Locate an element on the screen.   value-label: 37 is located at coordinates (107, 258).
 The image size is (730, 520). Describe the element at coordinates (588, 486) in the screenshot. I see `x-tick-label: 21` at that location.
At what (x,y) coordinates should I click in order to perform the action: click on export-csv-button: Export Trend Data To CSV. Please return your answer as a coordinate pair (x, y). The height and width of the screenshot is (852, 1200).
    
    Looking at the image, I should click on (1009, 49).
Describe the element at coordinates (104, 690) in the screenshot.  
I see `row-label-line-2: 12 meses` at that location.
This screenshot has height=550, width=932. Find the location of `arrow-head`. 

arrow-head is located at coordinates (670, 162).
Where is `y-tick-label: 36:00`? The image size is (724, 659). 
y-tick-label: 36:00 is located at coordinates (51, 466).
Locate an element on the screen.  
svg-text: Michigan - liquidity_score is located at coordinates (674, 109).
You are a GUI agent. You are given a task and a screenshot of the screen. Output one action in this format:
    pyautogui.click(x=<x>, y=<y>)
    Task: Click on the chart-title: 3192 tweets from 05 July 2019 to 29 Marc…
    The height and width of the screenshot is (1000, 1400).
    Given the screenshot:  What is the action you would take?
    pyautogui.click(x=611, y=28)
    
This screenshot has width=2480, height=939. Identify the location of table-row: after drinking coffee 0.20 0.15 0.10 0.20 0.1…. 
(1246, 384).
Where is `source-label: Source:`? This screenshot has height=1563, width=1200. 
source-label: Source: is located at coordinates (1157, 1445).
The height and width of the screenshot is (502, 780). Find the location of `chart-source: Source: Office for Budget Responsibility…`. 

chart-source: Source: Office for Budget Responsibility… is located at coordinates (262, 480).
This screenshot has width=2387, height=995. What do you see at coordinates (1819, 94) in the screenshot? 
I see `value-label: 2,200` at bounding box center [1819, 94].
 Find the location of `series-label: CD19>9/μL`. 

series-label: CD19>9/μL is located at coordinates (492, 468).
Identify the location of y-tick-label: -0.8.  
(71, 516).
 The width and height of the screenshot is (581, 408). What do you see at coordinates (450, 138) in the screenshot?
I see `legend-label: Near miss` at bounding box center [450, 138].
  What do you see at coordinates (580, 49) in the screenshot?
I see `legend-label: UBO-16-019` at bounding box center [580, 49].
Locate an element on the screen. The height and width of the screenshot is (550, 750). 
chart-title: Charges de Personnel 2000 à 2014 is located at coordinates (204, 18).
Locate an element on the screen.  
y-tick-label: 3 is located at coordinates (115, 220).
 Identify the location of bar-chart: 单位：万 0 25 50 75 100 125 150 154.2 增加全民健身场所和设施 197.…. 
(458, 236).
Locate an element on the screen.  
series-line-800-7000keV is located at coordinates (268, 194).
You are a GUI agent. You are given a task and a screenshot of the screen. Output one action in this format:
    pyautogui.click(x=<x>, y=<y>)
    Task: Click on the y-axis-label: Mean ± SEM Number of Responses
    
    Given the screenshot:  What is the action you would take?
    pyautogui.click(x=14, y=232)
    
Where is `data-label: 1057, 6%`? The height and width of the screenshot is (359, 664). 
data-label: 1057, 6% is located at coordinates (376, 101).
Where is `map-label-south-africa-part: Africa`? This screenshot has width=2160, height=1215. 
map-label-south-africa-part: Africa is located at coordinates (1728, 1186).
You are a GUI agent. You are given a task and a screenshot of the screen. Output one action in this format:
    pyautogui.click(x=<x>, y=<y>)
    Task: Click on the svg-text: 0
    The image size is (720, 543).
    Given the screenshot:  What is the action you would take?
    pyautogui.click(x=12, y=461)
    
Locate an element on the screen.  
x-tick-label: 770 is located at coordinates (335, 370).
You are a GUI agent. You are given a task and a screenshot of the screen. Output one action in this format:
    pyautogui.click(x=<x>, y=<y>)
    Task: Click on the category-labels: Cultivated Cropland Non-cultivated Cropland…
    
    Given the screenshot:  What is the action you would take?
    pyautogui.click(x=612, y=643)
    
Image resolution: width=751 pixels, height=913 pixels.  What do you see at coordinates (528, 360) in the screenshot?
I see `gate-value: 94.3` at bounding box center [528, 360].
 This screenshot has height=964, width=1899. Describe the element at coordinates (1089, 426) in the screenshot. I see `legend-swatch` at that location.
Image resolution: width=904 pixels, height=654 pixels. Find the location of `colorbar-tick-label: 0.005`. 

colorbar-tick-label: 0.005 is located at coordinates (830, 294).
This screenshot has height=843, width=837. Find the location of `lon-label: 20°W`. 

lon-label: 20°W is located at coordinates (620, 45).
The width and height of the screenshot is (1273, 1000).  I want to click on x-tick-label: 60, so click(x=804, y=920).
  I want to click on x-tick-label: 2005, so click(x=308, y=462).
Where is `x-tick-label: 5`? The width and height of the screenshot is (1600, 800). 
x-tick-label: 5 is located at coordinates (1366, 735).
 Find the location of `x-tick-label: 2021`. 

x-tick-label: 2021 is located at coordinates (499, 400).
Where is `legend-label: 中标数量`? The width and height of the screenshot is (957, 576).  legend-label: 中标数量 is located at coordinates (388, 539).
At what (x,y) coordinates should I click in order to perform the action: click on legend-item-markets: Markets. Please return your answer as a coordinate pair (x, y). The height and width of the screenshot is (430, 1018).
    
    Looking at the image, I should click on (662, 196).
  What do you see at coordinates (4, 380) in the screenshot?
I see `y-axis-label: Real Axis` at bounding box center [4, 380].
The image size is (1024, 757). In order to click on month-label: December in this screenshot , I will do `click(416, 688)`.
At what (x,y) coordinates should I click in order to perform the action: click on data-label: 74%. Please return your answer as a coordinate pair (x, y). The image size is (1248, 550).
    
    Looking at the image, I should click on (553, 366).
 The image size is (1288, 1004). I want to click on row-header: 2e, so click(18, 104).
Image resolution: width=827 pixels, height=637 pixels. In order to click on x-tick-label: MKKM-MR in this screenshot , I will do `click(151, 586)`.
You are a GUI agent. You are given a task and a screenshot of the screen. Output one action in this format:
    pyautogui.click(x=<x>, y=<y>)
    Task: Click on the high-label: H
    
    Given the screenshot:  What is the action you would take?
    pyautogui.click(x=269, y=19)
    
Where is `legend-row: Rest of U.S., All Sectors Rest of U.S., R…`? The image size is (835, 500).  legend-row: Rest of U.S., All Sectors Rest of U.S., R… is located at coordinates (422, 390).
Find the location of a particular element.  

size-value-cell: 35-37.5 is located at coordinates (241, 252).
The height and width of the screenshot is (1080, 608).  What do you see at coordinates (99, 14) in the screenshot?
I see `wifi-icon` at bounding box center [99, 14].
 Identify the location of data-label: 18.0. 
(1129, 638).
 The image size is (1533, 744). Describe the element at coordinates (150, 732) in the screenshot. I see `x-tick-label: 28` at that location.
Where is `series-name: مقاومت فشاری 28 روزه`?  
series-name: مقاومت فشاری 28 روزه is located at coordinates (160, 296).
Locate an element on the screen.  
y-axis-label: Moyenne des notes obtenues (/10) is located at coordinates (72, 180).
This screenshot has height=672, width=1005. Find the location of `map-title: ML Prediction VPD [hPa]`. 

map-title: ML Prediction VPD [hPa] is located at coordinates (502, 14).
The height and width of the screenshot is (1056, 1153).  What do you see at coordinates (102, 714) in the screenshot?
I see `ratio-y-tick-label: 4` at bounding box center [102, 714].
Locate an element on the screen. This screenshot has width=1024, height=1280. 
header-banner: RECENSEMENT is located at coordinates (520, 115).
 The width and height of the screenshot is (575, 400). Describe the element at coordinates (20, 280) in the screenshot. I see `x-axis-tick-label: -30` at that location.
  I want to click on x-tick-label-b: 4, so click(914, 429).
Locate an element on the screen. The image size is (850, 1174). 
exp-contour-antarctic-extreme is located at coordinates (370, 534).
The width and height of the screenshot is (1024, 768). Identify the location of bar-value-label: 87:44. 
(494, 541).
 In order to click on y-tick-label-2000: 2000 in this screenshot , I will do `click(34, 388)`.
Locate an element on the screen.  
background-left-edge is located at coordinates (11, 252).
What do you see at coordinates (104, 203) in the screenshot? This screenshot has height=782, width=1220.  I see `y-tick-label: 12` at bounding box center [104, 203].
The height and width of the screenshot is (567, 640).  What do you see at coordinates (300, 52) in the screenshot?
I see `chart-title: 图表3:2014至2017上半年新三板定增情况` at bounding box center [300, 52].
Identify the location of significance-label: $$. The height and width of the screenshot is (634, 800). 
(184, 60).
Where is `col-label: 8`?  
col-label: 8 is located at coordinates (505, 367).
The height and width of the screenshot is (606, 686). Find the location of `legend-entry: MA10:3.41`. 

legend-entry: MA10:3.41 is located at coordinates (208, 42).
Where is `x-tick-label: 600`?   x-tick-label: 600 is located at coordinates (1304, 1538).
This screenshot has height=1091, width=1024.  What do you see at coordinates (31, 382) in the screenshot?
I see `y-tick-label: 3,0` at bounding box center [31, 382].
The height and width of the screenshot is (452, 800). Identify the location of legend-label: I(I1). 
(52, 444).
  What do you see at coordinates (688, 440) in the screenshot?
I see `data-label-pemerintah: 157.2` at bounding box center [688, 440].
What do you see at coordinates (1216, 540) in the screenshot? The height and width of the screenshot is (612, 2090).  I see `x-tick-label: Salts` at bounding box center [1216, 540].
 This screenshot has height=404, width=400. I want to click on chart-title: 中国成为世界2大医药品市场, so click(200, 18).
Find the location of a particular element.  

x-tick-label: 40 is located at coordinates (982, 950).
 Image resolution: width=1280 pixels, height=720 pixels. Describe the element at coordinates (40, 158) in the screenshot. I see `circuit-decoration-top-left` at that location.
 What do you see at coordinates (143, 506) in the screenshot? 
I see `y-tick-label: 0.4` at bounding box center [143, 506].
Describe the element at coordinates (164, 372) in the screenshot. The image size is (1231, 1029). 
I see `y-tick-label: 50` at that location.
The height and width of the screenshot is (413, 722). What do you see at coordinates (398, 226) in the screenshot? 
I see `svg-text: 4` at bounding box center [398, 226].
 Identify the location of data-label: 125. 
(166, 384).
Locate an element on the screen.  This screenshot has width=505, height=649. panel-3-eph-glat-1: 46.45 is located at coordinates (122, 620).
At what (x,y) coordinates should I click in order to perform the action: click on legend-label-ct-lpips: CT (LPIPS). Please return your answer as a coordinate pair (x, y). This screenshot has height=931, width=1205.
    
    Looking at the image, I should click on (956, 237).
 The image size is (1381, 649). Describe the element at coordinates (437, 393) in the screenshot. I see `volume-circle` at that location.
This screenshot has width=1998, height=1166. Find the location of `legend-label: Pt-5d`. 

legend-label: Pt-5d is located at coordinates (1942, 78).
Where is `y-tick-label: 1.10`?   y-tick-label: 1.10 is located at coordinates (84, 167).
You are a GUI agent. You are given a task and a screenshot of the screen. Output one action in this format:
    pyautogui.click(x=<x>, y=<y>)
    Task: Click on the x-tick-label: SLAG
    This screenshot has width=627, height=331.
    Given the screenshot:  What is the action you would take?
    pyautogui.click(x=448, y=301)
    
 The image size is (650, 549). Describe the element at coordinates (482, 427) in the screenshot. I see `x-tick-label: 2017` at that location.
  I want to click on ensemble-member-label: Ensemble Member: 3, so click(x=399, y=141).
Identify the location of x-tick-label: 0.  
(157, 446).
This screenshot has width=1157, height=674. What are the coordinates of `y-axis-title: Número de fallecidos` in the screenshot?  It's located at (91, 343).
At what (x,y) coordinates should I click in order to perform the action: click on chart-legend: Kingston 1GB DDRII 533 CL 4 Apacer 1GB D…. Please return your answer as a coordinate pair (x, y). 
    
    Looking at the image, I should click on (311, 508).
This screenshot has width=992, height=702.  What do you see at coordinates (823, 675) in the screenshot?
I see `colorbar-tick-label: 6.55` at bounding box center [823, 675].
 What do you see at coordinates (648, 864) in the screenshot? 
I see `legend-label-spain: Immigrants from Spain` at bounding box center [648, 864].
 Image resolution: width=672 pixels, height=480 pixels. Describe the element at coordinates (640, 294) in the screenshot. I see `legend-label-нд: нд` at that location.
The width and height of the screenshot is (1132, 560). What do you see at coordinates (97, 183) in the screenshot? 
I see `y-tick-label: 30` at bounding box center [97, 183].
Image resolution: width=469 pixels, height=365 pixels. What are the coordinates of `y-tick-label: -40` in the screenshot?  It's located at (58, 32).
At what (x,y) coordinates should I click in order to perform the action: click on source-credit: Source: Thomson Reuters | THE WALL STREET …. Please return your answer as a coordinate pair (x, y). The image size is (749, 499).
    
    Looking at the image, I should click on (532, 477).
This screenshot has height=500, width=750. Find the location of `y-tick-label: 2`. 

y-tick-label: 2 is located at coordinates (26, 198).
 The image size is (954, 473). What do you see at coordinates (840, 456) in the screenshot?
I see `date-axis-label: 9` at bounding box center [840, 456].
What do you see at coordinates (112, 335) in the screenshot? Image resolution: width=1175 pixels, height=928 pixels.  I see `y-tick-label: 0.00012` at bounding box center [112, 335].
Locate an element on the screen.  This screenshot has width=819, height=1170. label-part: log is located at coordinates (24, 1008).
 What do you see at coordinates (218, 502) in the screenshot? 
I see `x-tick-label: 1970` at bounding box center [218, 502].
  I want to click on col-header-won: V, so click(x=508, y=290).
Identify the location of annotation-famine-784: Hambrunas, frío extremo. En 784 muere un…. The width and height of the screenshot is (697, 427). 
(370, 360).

WHAT YOU NEED TO DO:
Could you rewrite everything from the start of the items down to the line containing "center [1819, 94].", changing "Locate an element" to "Find an element" and keeping every other character the same?

ANSWER TO THIS TASK:
Find an element on the screen.   value-label: 37 is located at coordinates (107, 258).
 The image size is (730, 520). Describe the element at coordinates (588, 486) in the screenshot. I see `x-tick-label: 21` at that location.
At what (x,y) coordinates should I click in order to perform the action: click on export-csv-button: Export Trend Data To CSV. Please return your answer as a coordinate pair (x, y). The height and width of the screenshot is (852, 1200).
    
    Looking at the image, I should click on (1009, 49).
Describe the element at coordinates (104, 690) in the screenshot.  
I see `row-label-line-2: 12 meses` at that location.
This screenshot has height=550, width=932. Find the location of `arrow-head`. 

arrow-head is located at coordinates (670, 162).
Where is `y-tick-label: 36:00`? The image size is (724, 659). 
y-tick-label: 36:00 is located at coordinates (51, 466).
Find an element on the screen.  
svg-text: Michigan - liquidity_score is located at coordinates (674, 109).
You are a GUI agent. You are given a task and a screenshot of the screen. Output one action in this format:
    pyautogui.click(x=<x>, y=<y>)
    Task: Click on the chart-title: 3192 tweets from 05 July 2019 to 29 Marc…
    The height and width of the screenshot is (1000, 1400).
    Given the screenshot:  What is the action you would take?
    pyautogui.click(x=611, y=28)
    
This screenshot has width=2480, height=939. Identify the location of table-row: after drinking coffee 0.20 0.15 0.10 0.20 0.1…. 
(1246, 384).
Where is `source-label: Source:`? This screenshot has height=1563, width=1200. 
source-label: Source: is located at coordinates (1157, 1445).
The height and width of the screenshot is (502, 780). Find the location of `chart-source: Source: Office for Budget Responsibility…`. 

chart-source: Source: Office for Budget Responsibility… is located at coordinates (262, 480).
This screenshot has width=2387, height=995. What do you see at coordinates (1819, 94) in the screenshot? 
I see `value-label: 2,200` at bounding box center [1819, 94].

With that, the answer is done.